* Task statement *
The entries below contain pictures, which are to be left out; write out exactly, and only, the lines from the line with "This screenshot has width=195, height=343." up to and including the line with "Task: Switch to the MAX range tab".

* Given data *
[Start of Attachment]

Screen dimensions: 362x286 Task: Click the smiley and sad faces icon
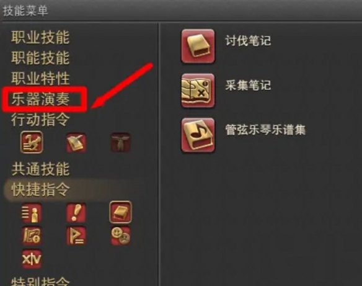coord(120,236)
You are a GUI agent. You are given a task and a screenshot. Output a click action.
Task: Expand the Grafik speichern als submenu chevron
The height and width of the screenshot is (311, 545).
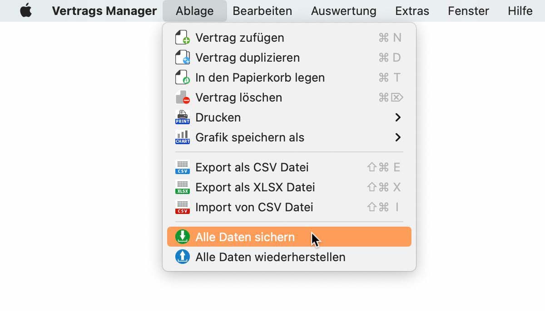[398, 137]
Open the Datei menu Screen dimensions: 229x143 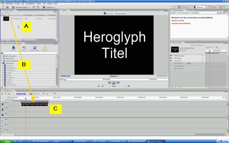pyautogui.click(x=2, y=4)

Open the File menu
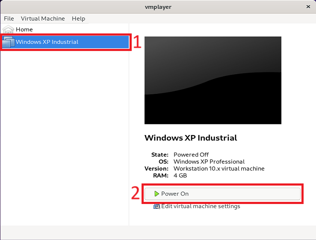9,18
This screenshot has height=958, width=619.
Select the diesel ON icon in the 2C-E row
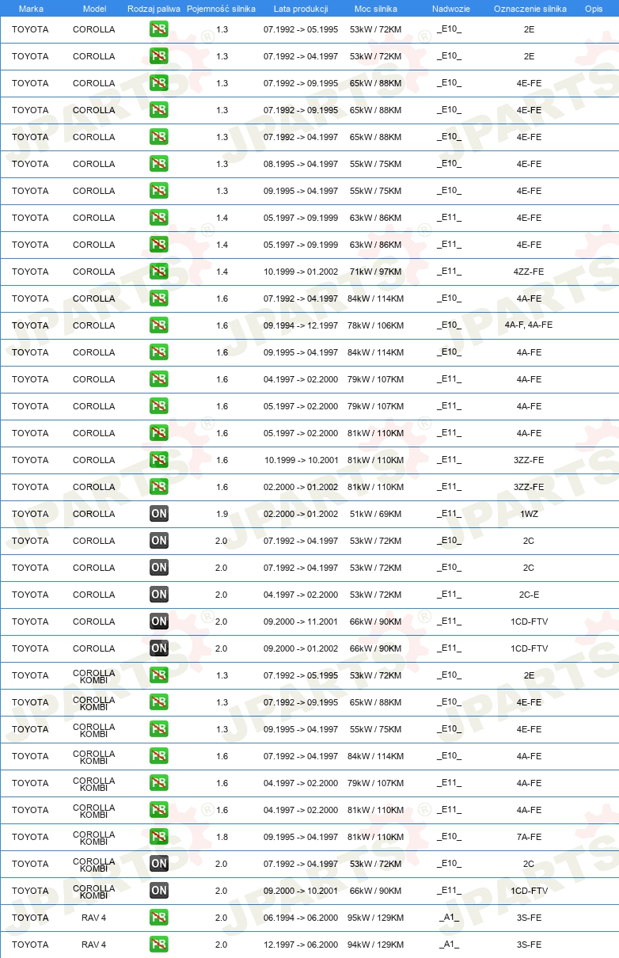tap(159, 595)
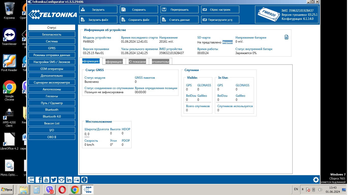Click the Сброс настроек button
This screenshot has width=348, height=195.
point(220,10)
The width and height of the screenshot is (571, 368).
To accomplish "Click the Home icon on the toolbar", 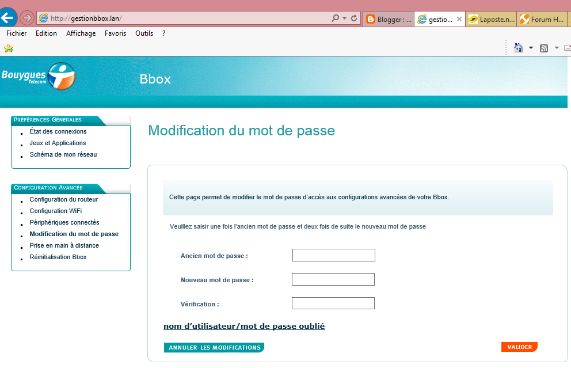I will tap(519, 48).
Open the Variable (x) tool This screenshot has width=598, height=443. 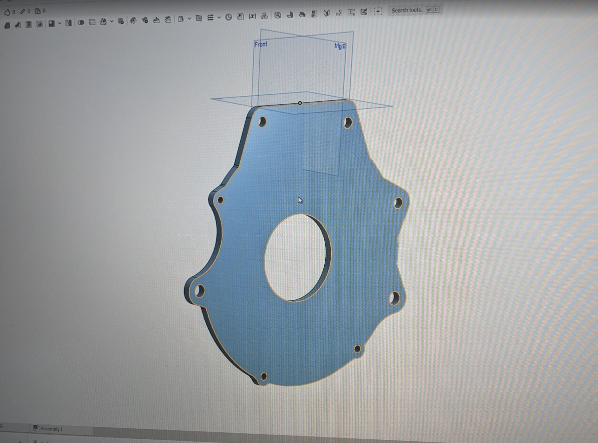[252, 17]
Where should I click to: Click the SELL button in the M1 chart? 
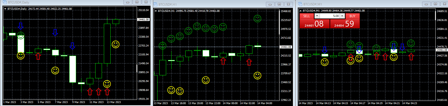307,16
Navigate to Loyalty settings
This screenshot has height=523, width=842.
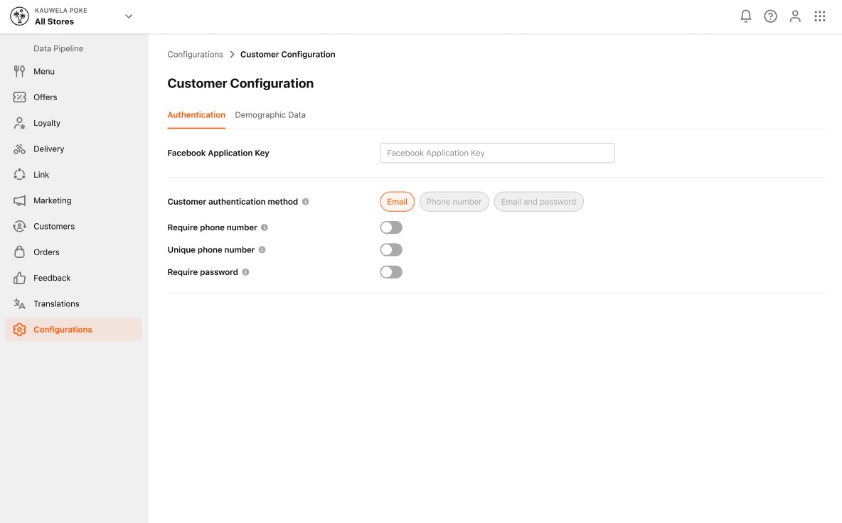(x=48, y=122)
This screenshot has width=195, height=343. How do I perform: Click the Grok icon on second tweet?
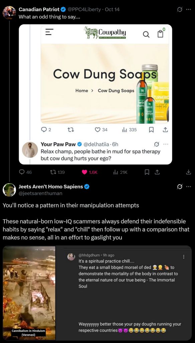point(180,187)
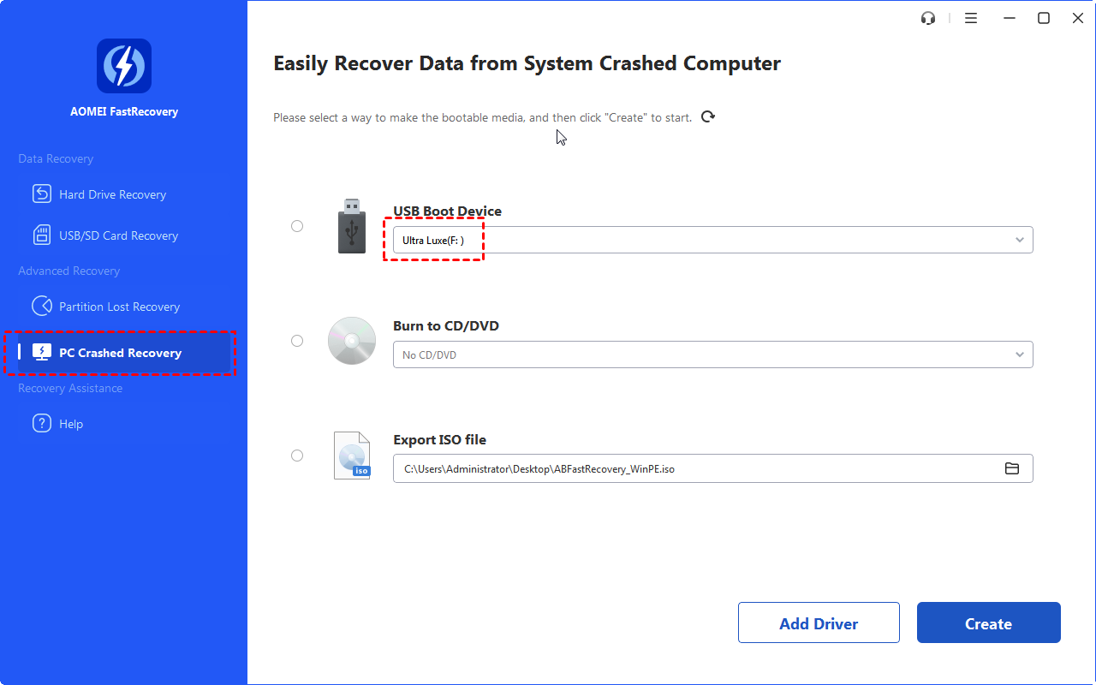The height and width of the screenshot is (685, 1096).
Task: Open USB/SD Card Recovery in sidebar
Action: (118, 235)
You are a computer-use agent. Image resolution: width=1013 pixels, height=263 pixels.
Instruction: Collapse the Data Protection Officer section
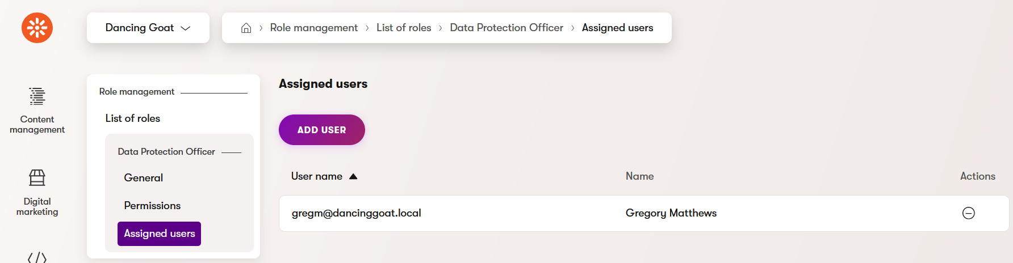pos(231,152)
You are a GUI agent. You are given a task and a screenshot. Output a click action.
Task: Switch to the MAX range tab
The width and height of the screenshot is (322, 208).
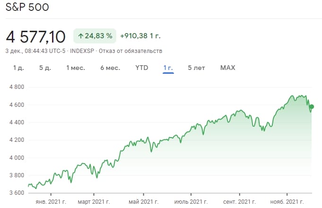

[End of Attachment]

* Exercise output *
This screenshot has width=195, height=343. How do I perform: Click the Grok icon on second tweet?
point(180,187)
The height and width of the screenshot is (685, 1096).
Task: Open USB/SD Card Recovery in sidebar
Action: (118, 235)
You are a computer-use agent. Image resolution: width=1013 pixels, height=263 pixels.
Instruction: Collapse the Data Protection Officer section
pos(231,152)
You are a GUI agent. You are given a task and a screenshot. Output a click action.
Task: Switch to the MAX range tab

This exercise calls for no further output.